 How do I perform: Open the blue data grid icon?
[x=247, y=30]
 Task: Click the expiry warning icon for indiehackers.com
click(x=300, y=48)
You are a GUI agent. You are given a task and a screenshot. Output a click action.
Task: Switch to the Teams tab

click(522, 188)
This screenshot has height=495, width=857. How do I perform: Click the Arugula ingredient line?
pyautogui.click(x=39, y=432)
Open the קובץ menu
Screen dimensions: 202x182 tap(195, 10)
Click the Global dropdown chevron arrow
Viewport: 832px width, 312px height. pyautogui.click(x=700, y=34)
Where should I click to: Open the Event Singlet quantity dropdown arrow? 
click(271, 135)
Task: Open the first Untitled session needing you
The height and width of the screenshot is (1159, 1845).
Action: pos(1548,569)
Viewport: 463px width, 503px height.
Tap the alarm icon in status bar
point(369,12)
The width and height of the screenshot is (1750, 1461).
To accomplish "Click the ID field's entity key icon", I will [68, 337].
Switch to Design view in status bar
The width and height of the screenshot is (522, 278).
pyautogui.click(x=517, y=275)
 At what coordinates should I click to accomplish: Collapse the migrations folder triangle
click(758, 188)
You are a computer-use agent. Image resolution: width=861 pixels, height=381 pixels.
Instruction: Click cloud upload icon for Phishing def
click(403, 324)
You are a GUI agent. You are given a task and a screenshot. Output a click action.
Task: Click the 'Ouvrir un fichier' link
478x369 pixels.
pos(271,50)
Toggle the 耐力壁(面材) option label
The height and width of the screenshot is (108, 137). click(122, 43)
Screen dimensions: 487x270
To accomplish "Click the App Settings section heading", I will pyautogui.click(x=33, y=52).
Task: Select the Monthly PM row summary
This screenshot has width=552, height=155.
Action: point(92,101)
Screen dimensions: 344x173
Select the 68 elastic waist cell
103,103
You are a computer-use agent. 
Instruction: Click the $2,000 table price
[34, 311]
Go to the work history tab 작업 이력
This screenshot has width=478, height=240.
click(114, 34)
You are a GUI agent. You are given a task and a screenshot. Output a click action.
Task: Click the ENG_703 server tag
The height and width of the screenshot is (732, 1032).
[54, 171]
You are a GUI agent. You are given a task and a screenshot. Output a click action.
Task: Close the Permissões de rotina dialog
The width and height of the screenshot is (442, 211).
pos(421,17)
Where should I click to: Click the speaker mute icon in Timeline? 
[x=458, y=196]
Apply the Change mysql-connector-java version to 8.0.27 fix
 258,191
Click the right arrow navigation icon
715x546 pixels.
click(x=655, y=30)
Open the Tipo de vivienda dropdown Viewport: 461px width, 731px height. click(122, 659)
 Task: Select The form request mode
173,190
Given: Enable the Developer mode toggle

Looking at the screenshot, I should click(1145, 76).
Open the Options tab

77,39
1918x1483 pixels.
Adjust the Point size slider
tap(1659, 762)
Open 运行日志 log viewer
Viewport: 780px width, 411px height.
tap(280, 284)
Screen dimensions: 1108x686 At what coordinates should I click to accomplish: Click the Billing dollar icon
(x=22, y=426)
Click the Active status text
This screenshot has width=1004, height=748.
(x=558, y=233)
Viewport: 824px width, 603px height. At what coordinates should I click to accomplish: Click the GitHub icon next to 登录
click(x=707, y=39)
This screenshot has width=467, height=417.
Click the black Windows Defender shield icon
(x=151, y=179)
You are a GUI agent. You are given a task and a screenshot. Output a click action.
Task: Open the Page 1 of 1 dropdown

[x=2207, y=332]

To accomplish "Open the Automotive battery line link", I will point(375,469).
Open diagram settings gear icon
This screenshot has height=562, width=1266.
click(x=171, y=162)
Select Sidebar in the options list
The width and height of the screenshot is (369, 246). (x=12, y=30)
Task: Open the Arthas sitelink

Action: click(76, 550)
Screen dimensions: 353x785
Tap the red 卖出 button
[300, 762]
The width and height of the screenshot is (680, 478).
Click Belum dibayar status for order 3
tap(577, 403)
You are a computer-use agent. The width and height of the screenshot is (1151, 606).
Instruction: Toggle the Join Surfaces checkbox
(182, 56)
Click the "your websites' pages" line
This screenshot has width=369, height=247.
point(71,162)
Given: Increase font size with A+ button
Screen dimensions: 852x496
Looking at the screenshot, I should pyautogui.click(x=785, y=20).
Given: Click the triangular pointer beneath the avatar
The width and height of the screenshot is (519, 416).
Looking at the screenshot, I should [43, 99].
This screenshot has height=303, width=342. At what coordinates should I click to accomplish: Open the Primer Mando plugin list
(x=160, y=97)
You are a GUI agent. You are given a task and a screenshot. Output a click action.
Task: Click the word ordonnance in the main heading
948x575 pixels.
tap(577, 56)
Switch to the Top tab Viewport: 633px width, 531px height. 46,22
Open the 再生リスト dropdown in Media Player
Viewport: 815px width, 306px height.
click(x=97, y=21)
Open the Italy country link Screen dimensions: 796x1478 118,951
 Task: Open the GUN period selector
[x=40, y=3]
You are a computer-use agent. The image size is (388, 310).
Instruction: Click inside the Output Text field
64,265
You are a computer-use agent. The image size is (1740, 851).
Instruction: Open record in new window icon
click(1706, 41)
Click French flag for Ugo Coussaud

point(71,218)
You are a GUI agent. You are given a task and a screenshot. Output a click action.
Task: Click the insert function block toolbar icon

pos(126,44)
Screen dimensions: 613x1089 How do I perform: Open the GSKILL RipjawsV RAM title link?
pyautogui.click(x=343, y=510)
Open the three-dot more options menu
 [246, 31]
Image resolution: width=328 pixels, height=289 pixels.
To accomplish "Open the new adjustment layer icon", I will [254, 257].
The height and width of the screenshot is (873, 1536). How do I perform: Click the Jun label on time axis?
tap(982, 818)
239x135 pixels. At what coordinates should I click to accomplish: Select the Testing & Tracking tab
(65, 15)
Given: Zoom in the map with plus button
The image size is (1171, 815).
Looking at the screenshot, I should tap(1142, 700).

○ ○ ○ ○ ○ ○ ○

### Problem statement
Reproduce the rows verbatim, from the line with "Screen dimensions: 487x270" to the line with "click(114, 34)", including both of those lines.

### The reply
Screen dimensions: 487x270
To accomplish "Click the App Settings section heading", I will pyautogui.click(x=33, y=52).
Task: Select the Monthly PM row summary
This screenshot has width=552, height=155.
Action: point(92,101)
Screen dimensions: 344x173
Select the 68 elastic waist cell
103,103
You are a computer-use agent. 
Instruction: Click the $2,000 table price
[34, 311]
Go to the work history tab 작업 이력
This screenshot has width=478, height=240.
click(114, 34)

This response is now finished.